* **Problem details**: An exact retyping of every record is required.

* **Exercise input**:
# # # #

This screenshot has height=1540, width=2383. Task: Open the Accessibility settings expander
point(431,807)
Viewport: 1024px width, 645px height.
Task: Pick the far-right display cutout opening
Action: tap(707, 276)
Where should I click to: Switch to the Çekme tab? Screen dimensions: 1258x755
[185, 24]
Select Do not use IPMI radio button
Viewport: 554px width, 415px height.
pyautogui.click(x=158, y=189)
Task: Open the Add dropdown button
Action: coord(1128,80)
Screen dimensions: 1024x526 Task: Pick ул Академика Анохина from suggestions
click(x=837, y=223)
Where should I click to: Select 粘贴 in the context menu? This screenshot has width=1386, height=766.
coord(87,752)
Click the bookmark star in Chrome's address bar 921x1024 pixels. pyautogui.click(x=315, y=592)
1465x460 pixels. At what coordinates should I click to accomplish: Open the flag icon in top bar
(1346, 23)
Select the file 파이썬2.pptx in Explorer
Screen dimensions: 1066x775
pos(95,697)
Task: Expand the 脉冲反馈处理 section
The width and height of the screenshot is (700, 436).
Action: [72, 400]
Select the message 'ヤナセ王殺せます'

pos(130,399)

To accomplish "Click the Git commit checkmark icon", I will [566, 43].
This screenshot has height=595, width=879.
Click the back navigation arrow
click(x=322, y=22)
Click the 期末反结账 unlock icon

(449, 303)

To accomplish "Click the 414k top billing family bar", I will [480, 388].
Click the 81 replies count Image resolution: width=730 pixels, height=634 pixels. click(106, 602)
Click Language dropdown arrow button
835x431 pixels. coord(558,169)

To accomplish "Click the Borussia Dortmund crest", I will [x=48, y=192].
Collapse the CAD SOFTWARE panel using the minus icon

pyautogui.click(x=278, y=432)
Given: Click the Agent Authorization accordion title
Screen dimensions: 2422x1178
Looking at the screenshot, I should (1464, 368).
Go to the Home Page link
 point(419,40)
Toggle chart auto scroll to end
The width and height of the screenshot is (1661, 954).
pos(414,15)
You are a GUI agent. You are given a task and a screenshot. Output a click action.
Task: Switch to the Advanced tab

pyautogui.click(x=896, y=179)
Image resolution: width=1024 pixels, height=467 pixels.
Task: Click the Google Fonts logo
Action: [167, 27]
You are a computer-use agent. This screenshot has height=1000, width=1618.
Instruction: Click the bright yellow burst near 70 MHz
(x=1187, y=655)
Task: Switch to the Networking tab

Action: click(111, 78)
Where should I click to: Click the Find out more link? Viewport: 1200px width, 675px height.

# # # #

* **Problem solution**:
This screenshot has height=1540, width=2383. Task: Open the Accessibility settings expander
point(431,807)
Viewport: 1024px width, 645px height.
Task: Pick the far-right display cutout opening
Action: tap(707, 276)
Where should I click to: Switch to the Çekme tab? Screen dimensions: 1258x755
[185, 24]
Select Do not use IPMI radio button
Viewport: 554px width, 415px height.
pyautogui.click(x=158, y=189)
Task: Open the Add dropdown button
Action: coord(1128,80)
Screen dimensions: 1024x526 Task: Pick ул Академика Анохина from suggestions
click(x=837, y=223)
Where should I click to: Select 粘贴 in the context menu? This screenshot has width=1386, height=766.
coord(87,752)
Click the bookmark star in Chrome's address bar 921x1024 pixels. pyautogui.click(x=315, y=592)
1465x460 pixels. At what coordinates should I click to accomplish: Open the flag icon in top bar
(1346, 23)
Select the file 파이썬2.pptx in Explorer
Screen dimensions: 1066x775
pos(95,697)
Task: Expand the 脉冲反馈处理 section
The width and height of the screenshot is (700, 436).
Action: [72, 400]
Select the message 'ヤナセ王殺せます'

pos(130,399)

To accomplish "Click the Git commit checkmark icon", I will [566, 43].
This screenshot has height=595, width=879.
Click the back navigation arrow
click(x=322, y=22)
Click the 期末反结账 unlock icon

(449, 303)

To accomplish "Click the 414k top billing family bar", I will [480, 388].
Click the 81 replies count Image resolution: width=730 pixels, height=634 pixels. click(106, 602)
Click Language dropdown arrow button
835x431 pixels. coord(558,169)

To accomplish "Click the Borussia Dortmund crest", I will [x=48, y=192].
Collapse the CAD SOFTWARE panel using the minus icon

pyautogui.click(x=278, y=432)
Given: Click the Agent Authorization accordion title
Screen dimensions: 2422x1178
Looking at the screenshot, I should (1464, 368).
Go to the Home Page link
 point(419,40)
Toggle chart auto scroll to end
The width and height of the screenshot is (1661, 954).
pos(414,15)
You are a GUI agent. You are given a task and a screenshot. Output a click action.
Task: Switch to the Advanced tab

pyautogui.click(x=896, y=179)
Image resolution: width=1024 pixels, height=467 pixels.
Task: Click the Google Fonts logo
Action: [167, 27]
You are a computer-use agent. This screenshot has height=1000, width=1618.
Instruction: Click the bright yellow burst near 70 MHz
(x=1187, y=655)
Task: Switch to the Networking tab

Action: click(111, 78)
Where should I click to: Click the Find out more link? Viewport: 1200px width, 675px height.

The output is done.